Evaluation Limitations of Experimental Design – how well your/the experimental design helped answer your experimental question. What worked well (and why) what did not work well (and why). outlier points could be discussed (if there were any outlier points) as well as possible reasons for those outlier points. Random errors (population is variable) and systematic errors (problems with your actual measurements) must both be explicitly addressed. Variables that may have impacted your results that you could not or did not control  ***This is NOT a place to suggest a new experiment. Restrict your discussion to the experiment you did. Suggestions for Improvement - in reference to the limitations given in the previous subsection, what realistic and useful improvements could be made if you were to do this investigation again? Suggesting a different way of measuring or controlling the variables is encouraged, as long as it is a real improvement. Written reports are not an appropriate place to vent. More trials only reduces random error.

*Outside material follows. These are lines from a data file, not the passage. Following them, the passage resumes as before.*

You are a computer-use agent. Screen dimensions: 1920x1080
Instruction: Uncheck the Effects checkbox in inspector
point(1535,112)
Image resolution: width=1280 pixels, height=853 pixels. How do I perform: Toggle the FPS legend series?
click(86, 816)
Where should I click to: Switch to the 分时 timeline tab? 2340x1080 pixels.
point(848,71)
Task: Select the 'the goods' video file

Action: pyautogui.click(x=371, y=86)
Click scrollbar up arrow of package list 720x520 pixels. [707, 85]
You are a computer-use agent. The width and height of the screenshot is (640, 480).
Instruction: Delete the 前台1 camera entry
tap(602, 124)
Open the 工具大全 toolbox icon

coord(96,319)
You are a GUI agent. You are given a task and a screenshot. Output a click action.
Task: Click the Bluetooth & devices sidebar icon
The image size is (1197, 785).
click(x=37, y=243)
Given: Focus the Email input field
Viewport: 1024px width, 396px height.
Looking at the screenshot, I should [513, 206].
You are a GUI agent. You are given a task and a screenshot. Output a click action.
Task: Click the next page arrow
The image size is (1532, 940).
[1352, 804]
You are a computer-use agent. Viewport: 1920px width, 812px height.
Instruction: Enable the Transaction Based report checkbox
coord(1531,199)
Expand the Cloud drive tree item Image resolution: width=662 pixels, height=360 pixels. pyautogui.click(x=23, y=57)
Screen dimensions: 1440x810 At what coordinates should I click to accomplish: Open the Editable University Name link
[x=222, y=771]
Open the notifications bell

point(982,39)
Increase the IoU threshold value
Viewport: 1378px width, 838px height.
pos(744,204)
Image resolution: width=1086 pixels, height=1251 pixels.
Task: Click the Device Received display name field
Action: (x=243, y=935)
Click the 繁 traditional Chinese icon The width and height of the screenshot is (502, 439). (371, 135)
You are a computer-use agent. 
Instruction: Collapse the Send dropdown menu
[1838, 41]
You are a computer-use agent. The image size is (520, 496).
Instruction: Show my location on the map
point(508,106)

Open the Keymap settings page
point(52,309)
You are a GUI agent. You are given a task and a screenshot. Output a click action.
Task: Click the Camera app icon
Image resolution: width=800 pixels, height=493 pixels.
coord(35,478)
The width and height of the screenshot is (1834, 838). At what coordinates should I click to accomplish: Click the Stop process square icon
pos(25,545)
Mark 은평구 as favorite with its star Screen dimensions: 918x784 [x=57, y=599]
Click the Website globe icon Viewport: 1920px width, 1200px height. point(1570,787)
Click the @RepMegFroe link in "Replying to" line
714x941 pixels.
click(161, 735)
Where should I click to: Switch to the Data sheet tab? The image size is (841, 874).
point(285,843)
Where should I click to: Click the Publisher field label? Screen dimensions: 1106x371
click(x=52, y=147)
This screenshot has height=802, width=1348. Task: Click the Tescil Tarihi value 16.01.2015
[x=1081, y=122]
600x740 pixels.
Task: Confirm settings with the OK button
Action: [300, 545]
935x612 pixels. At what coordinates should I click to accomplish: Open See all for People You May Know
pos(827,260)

If you do not have any fluctuation between trials this isn’t really an improvement. More time gets you no points. A “better” stopwatch, ruler, etc. is too vague, and probably unrealistic. Use of calipers instead of a ruler, use of a photogate instead of a stopwatch are real improvements. This is not a place to suggest a new experiment with a different independent and dependent variable. Restrict your improvements to the experiment you performed!!

NOW TO CONCLUDE So after spending month, years, a lifetime on an investigation, do you think you would say. “The lab went well. We learned a lot.”? I hope not. The conclusion is what it has all been leading to. A few important things to remember: No new information here – everything should be in your lab already Refer to your data and graphs as evidence Make sure you accept or reject BUT watch out for the word PROOVE personally I would not use it.

Conclusion All conclusions have 3 parts & 3 paragraphs  Restate the purpose and hypothesis and then state if the data accepts or rejects the hypothesis Support the above by referring to your data table and results. Also explain the results, and give a reference that supports those results and explanation. Make a general scientific concluding statement ie. The theory the lab supported or demonstrated. AND state a potential future investigation purpose related to this investigation.

Good Conclusion Example The purpose of this investigation was to compare the impact of fertilizer A and B on plant growth. The hypothesis was that fertilizer B would promote more growth in the plants because it contained more nitrogen. The data rejected the hypothesis. In the Graphs above, you can see that the average plant growth with fertilizer A is not significantly different compared to the plant growth in fertilizer B however both grew significantly better than the plants with no fertilizer. Research done by Smith also agrees with these results. In conclusion, Fertilizer A and B both had the same impact on plant growth. This supports the scientific Theory that plant growth is related to nutrient availability. A potential for future investigation would be to compare the impact of there fertilizers on different plant families.